Beaucoup d’associations pour le droit de mourir fournissent à leurs membres,
uniquement sur demande et en général après un intervalle de temps de 3 à 6 mois, une
brochure décrivant les techniques de la « mort douce » ou des moyens
d’ « autodélivrance », en d’autres termes, des recettes de suicides raisonnablement sûres,
c’est-à-dire efficaces, non violentes et si possible rapides. Les objections à une telle
information sont assez évidentes : risque d’encourager les suicides « pathologiques » ou
impulsifs, des jeunes en particulier; crainte de poursuites civiles ou pénales contre les
éditeurs et distributeurs de la brochure; inutilité des informations données, en raison de la
difficulté de se procurer en quantité suffisante les médicaments recommandés.
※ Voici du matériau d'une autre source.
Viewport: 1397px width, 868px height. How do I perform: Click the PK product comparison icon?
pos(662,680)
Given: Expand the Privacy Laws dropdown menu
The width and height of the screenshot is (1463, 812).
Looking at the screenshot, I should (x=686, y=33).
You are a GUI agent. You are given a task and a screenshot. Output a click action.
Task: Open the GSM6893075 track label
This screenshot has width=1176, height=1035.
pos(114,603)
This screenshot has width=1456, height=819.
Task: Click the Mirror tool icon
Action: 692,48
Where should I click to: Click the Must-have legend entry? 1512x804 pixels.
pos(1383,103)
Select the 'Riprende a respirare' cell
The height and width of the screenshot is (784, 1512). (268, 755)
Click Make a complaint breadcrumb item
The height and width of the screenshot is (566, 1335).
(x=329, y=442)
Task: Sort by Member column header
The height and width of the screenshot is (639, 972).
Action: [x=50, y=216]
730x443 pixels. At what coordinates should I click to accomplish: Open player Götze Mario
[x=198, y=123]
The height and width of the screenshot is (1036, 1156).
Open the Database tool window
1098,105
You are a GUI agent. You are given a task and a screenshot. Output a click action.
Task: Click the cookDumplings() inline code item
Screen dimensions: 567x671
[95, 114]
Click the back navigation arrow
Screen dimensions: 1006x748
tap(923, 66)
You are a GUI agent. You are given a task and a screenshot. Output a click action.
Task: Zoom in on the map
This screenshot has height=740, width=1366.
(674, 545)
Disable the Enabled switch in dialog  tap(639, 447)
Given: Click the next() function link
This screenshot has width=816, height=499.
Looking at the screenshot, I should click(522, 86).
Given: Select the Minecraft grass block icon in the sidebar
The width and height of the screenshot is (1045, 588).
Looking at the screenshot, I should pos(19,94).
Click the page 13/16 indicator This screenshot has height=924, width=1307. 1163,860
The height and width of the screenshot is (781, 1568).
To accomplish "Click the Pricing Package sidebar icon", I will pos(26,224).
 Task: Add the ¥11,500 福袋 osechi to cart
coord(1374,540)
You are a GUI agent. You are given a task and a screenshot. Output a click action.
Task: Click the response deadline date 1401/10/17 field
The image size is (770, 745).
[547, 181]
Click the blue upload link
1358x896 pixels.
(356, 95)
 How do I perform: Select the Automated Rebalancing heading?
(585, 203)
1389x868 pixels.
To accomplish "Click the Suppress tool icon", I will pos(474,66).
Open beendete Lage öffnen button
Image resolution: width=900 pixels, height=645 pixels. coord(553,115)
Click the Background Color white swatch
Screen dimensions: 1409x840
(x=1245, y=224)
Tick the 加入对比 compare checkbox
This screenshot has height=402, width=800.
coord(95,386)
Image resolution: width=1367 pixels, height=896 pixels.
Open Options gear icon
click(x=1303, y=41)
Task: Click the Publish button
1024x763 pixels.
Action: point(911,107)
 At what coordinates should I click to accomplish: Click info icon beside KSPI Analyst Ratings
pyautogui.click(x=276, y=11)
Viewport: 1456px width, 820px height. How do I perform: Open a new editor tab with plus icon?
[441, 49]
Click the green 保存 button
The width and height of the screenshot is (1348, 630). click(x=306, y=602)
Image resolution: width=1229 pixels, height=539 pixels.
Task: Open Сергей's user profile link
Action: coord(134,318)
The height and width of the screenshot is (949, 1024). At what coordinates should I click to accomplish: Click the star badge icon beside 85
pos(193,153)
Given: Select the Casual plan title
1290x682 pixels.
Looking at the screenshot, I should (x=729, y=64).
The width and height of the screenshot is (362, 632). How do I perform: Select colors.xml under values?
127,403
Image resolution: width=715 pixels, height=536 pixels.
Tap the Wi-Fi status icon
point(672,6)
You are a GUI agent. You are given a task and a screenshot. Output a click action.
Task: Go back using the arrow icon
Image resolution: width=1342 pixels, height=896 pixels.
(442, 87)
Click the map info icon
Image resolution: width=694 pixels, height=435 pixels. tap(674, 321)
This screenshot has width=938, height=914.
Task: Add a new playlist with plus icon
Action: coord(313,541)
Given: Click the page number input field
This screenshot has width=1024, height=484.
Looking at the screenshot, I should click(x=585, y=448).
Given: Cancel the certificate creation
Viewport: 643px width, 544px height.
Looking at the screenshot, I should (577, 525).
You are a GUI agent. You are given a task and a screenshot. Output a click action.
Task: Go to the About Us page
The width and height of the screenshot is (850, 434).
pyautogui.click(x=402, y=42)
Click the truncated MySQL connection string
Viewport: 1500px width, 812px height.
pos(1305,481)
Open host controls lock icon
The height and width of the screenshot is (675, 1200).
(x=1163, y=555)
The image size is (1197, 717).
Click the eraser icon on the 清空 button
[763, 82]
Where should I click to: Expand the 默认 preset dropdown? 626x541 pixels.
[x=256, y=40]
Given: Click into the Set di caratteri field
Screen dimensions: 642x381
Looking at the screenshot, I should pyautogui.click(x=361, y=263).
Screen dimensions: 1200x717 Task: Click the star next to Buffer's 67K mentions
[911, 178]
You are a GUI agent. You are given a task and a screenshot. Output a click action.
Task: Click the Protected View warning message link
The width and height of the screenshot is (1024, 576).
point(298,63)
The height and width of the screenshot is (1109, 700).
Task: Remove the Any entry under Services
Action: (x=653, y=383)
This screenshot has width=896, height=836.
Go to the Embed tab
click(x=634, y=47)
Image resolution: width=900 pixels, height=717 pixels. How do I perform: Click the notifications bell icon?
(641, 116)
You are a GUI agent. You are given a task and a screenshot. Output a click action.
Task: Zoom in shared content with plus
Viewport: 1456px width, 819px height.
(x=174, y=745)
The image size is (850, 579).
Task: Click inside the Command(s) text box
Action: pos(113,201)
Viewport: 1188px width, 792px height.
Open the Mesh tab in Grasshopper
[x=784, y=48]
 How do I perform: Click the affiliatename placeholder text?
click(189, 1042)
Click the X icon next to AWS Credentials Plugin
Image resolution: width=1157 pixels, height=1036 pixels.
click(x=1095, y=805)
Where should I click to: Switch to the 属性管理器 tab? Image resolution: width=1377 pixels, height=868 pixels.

Un certain
nombre d’arguments réfutent ces objections : le délai imposé entre la demande et la
livraison de la brochure doit être suffisant pour éviter les suicides impulsifs, dus à une
dépression passagère; le suicide n’étant pas un délit, l’aide au suicide n’en est pas un non
plus; les difficultés rencontrées pour se procurer les moyens sont aussi une garantie
contre le « coup de tête », mais ne sont pas insurmontables à la longue pour quelqu’un de
vraiment décidé. Quoi qu’il en soit, la preuve du rôle incitatif d’une telle publication n’a
pas été apportée. Le désir de pouvoir mettre fin à ses jours a souvent pour motif la peur
de la souffrance ou de la déchéance, la crainte d’être à charge d’autrui.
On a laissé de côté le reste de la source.